Sonntag, 7.Mai 2006: Paul und ich fahren mit Markus, einem Schweizer, den das gleiche Fernweh gepackt hat, wie uns, nach Port de Bouc. Dort findet ein nautischer Flohmarkt statt. Wir finden allerdings nichts Brauchbares für uns. Was aber sehr interessant ist, sind die Rettungsübungen einer Gruppe von Meeresrettungshunden, Neufundländern. Die Hunde sind voller Eifer bei der Sache und wir wussten nicht einmal, dass es so etwas gibt.

Am Abend ist Markus bei uns zum Znacht. Es gibt Rösti, Bratwurst und Salat, na was denn sonst? Markus hat sein Boot, den Grizzly Bear, ganz in der Nähe unserer MABUHAY, aber im Gegensatz zu uns hat er sein Schiff aus Holz in viereinhalb Jahren selber gebaut. Alle Achtung!

Flohmarkt für Segler in Port de Bouc
ein braver Rettungshund
es gibt Rösti und Bratwurst

Montag, 8.Mai 2006: Wir fahren mit unseren Velos nach Port St. Louis. Es hat ziemlich kalten Wind, aber keinen Mistral. Um 11.00 h findet in Port St.Louis eine Gedenkfeier zum 61. Jahrestag des Endes des 2. Weltkrieges statt.
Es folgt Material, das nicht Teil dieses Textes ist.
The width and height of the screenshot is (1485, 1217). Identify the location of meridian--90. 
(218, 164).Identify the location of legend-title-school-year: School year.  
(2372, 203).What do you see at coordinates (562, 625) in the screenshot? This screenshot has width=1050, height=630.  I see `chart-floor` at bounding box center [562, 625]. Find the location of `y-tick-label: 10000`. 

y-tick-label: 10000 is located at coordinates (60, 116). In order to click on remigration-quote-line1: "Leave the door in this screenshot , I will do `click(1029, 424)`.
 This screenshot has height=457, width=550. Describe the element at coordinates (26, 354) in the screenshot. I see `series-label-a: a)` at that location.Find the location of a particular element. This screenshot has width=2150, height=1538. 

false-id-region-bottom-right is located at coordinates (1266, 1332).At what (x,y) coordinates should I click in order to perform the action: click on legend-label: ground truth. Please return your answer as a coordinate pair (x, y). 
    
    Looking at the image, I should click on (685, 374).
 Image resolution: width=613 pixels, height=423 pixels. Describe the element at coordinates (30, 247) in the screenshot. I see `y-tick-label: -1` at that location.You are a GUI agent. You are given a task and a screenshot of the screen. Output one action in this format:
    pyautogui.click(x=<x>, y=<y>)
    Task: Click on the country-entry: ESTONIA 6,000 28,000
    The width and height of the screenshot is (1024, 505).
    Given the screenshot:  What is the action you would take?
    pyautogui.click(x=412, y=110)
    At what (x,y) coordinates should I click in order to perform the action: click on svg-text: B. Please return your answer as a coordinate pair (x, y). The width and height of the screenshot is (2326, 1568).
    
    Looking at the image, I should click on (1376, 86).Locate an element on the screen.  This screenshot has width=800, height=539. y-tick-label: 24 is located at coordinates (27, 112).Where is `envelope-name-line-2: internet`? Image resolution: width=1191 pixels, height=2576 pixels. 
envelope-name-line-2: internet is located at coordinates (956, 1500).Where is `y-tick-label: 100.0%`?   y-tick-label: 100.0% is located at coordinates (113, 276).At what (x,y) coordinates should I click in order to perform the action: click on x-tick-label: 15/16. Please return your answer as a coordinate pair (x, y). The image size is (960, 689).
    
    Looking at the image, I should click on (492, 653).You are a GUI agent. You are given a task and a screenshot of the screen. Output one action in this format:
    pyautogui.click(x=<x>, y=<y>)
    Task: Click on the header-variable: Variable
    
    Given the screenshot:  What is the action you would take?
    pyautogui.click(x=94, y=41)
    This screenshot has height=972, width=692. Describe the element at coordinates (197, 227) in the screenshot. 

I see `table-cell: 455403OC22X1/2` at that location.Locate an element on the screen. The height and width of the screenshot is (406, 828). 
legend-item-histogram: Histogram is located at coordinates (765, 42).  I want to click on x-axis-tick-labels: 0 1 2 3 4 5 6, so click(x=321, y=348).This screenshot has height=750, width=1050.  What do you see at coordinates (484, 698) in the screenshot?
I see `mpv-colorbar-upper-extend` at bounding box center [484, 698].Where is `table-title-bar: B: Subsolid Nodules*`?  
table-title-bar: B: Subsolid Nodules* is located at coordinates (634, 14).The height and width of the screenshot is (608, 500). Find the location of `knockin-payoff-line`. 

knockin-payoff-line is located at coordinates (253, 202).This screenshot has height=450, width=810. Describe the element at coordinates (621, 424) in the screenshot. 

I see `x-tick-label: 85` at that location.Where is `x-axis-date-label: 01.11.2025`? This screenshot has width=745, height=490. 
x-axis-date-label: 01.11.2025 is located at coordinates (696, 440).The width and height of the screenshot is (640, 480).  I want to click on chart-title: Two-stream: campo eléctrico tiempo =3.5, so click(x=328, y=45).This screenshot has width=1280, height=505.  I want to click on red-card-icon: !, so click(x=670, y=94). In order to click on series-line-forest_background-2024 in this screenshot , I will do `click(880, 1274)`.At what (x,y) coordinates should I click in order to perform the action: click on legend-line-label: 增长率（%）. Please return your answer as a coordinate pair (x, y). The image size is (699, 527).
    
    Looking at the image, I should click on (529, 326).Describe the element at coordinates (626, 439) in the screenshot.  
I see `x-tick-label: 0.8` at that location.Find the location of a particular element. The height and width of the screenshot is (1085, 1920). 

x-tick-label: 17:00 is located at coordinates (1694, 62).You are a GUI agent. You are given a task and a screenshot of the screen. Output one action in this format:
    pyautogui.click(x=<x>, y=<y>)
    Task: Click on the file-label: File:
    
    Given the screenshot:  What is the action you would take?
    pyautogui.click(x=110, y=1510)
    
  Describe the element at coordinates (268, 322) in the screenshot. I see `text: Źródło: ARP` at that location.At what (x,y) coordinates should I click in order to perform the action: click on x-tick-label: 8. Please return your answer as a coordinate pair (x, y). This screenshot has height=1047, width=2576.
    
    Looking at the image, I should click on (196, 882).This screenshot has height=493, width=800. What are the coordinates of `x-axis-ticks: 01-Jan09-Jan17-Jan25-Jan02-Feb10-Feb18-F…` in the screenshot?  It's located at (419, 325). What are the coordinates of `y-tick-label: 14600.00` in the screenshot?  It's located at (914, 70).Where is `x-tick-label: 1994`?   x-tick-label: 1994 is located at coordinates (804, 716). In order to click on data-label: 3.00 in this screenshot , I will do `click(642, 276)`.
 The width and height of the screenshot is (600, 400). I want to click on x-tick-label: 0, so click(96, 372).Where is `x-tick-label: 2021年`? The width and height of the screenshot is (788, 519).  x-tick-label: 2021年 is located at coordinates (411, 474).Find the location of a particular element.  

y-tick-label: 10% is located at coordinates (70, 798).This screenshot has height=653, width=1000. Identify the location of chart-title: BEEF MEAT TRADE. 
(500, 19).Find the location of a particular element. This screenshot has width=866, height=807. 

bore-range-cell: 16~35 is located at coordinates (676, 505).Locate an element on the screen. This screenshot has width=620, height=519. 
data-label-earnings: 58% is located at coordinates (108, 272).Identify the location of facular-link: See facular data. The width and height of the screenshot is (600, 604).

Dafür werden von der Polizei 3 Strassen abgesperrt, die französische Flagge wird beim Klang der Marseillaise gehisst, der Gemeindepräsident und die Vizepräsidentin legen beim Denkmal ein Blumengebinde nieder, zwei Veteranen der 1. Division legen auch Blumen nieder, es gibt eine

Schweigeminute (während derer ein dämlicher Tourist in seinem Auto hupen muss, weil er es so eilig hat !). Die Gedenkfeier ist zwar sehr klein und kurz, aber trotzdem sehr eindrücklich.

Den ganzen Nachmittag regnet, nein , schüttet es und es ist saukalt, das hätten wir zu Hause auch haben können. Aber wir haben es in unserem Schiff sehr gemütlich. Sind immer noch am Verstauen von Material.